> [Activity]
One range is to be output from the listing below, exactly as written: the line with "Όροι Χρήσης (537, 1802)" to the line with "https://www.washingtonpost.com/ (271, 1729)", both kept.

════════

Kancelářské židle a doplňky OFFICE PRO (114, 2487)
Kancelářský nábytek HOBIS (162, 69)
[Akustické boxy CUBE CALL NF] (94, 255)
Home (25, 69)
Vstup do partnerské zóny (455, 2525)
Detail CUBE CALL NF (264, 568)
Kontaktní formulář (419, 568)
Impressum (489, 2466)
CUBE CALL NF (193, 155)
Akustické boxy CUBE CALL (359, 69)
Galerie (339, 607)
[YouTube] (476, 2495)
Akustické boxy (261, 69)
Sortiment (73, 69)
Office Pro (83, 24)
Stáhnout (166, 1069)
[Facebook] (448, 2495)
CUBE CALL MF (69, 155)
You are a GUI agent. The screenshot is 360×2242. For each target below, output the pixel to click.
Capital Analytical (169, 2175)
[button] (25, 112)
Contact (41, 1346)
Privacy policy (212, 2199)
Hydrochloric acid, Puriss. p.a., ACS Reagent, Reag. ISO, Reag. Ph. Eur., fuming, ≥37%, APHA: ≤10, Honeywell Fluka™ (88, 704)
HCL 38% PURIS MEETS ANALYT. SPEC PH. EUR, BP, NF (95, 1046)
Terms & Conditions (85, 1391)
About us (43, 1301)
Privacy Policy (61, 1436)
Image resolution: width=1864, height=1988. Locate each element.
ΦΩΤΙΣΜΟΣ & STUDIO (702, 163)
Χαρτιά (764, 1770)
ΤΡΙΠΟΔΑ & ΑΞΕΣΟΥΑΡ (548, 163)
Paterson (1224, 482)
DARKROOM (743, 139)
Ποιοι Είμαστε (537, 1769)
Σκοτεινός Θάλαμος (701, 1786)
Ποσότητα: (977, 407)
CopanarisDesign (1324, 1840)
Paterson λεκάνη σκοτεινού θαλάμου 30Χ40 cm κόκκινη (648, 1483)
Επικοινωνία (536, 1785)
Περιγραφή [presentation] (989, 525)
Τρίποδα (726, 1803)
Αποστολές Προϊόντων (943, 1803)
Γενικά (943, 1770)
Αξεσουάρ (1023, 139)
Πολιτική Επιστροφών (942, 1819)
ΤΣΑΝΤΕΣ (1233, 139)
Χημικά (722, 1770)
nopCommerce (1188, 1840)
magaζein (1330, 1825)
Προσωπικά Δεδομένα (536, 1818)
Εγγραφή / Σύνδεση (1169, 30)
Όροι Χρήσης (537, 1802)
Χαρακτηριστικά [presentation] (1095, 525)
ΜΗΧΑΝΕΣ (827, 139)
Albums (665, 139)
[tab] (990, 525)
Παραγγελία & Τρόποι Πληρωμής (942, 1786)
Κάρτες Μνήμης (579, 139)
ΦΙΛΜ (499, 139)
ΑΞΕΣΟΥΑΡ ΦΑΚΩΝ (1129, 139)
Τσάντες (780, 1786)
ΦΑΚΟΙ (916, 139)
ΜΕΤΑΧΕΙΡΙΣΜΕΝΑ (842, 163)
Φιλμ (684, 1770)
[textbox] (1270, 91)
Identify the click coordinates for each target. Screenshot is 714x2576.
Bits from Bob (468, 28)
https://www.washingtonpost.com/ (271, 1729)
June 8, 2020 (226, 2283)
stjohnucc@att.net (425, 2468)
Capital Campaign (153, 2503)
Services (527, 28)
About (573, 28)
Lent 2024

════════

> [Reply]
Όροι Χρήσης (537, 1802)
Χαρακτηριστικά [presentation] (1095, 525)
ΜΗΧΑΝΕΣ (827, 139)
Albums (665, 139)
[tab] (990, 525)
Παραγγελία & Τρόποι Πληρωμής (942, 1786)
Κάρτες Μνήμης (579, 139)
ΦΙΛΜ (499, 139)
ΑΞΕΣΟΥΑΡ ΦΑΚΩΝ (1129, 139)
Τσάντες (780, 1786)
ΦΑΚΟΙ (916, 139)
ΜΕΤΑΧΕΙΡΙΣΜΕΝΑ (842, 163)
Φιλμ (684, 1770)
[textbox] (1270, 91)
Identify the click coordinates for each target. Screenshot is 714x2576.
Bits from Bob (468, 28)
https://www.washingtonpost.com/ (271, 1729)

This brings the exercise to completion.